ESTRATTO DELLA FONTE:

----

CAPITOLO
II°
EMIGRAZIONE IN ARGENTINA
CAUSE ED EFFETTI
1. CAUSE PREVALENTI CHE HANNO SOSTENUTO IL FENOMENO
La storia dell'emigrazione italiana in Argentina dal 1810 al 1870 può
essere distinta in quattro periodi:
· il primo è stato quello propriamente detto del Rivadavia e si
svolse nel decennio -dal 1820 al 1830- attraverso l'immigrazione
individuale di alcuni esuli intellettuali che cercarono rifugio in terra
straniera per sottrarsi alla persecuzione della polizia dei vari stati
del costruendo stato italiano; questa specie d'emigrazione non fu in
grado, pur lasciando notevole traccia di sé, di influire sulla vita
culturale argentina;
· il secondo periodo è stato quello detto del Rosas, o del ventennio della
sua dittatura, dal 1830 al 1852 e nel quale, prevalendo il timore
dell'invadenza inglese e la xenofobia, l'immigrazione europea fu
ufficialmente vietata mentre quella ligure era clandestinamente
favorita. Era una specie di privilegio singolare, strano e singolare,
poiché abbandonava agli armatori genovesi tutta la marina mercantile del
Plata sventolante bandiera argentina e poiché poneva i marinai liguri
nella giuridica inverosimile situazione d'essere disertori rispetto al
legittimo sovrano;
· il terzo periodo compreso tra il 1852, anno della caduta del Rosas, ed
il 1861, anno dell'unificazione della Repubblica Argentina, fu pervaso
dall'ideale di libertà che consentiva agli uomini di tutto il mondo
d'imbarcarsi in Europa e di scendere in Argentina invitati dalle
autorità, acclamati dai giornali e talvolta dalla popolazione argentina.

----

DATI FORNITI:
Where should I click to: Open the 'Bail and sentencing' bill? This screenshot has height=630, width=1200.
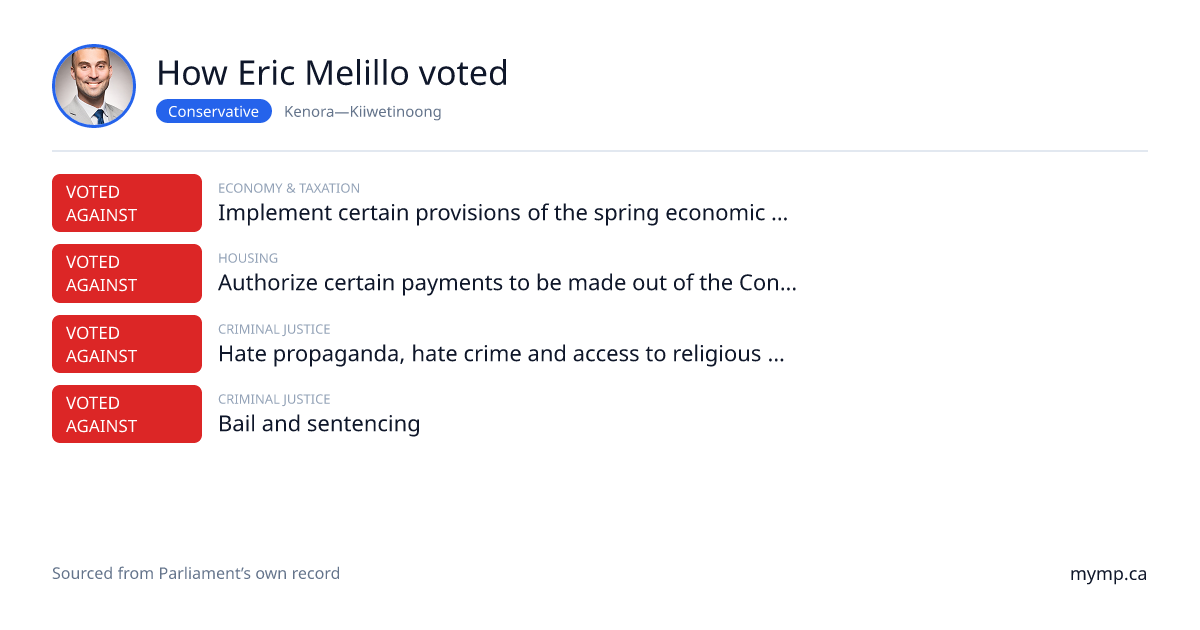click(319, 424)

----

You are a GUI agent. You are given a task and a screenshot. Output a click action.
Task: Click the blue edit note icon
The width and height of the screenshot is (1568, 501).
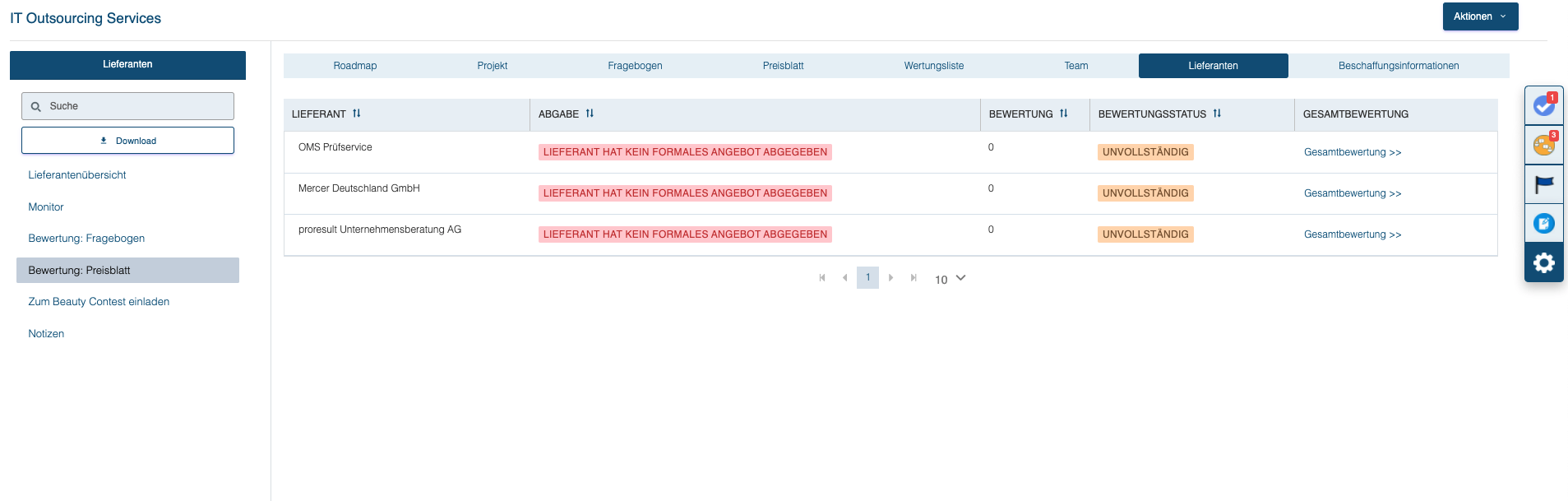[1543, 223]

----

COMPITI DA SVOLGERE:
1. Restituisci come lista JSON di stringhe le righe dei record, tutto quanto va dalla riga che contiene "Where should I" fino alla riga che contiene "click(319, 424)", entrambe incluse, con una stringa per ogni riga e senza le righe vuote. Lascia fuori dalla risposta le immagini.
2. Porta avanti il testo sull'emigrazione italiana in Argentina a partire dal punto in cui si ferma.

I RISULTATI:
1.
[
  "Where should I click to: Open the 'Bail and sentencing' bill? This screenshot has height=630, width=1200.",
  "click(319, 424)"
]

2.
L'emigrazione italiana di questo periodo era costituita, in primo luogo,
da esuli politici del 1848 e del 1849; è stato questo un momento
fondamentale, poiché segnava gli inizi di un mutamento che sarà citato
negli annali della storia economica d'Italia. Questo paese si mutò,
cioè, da paese debitore in paese creditore, da paese esportatore
unicamente di uomini a paese esportatore anche di capitali, ed il
decennio in questione fu d'assestamento nella politica internazionale
argentina e nella storia dell'emigrazione italiana al Plata.
La comunità italiana, per far fronte all'arrivo sempre più numeroso di
emigrati e poter offrire loro un asilo al loro arrivo, raccolse i propri
elementi in una società di Mutuo Soccorso che si propose la costruzione
d'un edificio dedicato al ricovero dei connazionali, a qualunque regione
d'Italia appartenessero, qualunque ideale politico essi coltivassero. Il
buon esito di questa iniziativa fu affidato al cuore di tutti gli
immigrati: essa mirava ad elevare una specie di tempio votivo a
commemorazione della sofferenza della patria divisa, aperto a conforto
dei suoi figli più umili e randagi. Quando il nostro nucleo sociale
evocò a sé la pretesa di fondare un ospedale italiano in Buenos Aires,
si confrontò, anticipando la nostra indipendenza, con quello di Francia
e d'Inghilterra che da vari decenni avevano già il loro, si elevò al
loro rango e si presentò al pubblico argentino, quando l'unità della
penisola era ancora in progetto, come colonia e non come collettività
italiana.
• il quarto periodo che va dal 1861 al 1870, dalla battaglia di Pavón in
Argentina, alla presa di Roma in Italia, è stato quello vero e proprio
dell'immigrazione arruolata che superò, come fenomeno numerico, il
movimento dell'emigrazione volontaria e spontanea, anch'essa numerosa
che si dedicava particolarmente all'agricoltura, al commercio,
all'industria.
Queste sono state le diverse fasi che si possono distinguere
nell'emigrazione italiana in Argentina dal principio del secolo al 1870.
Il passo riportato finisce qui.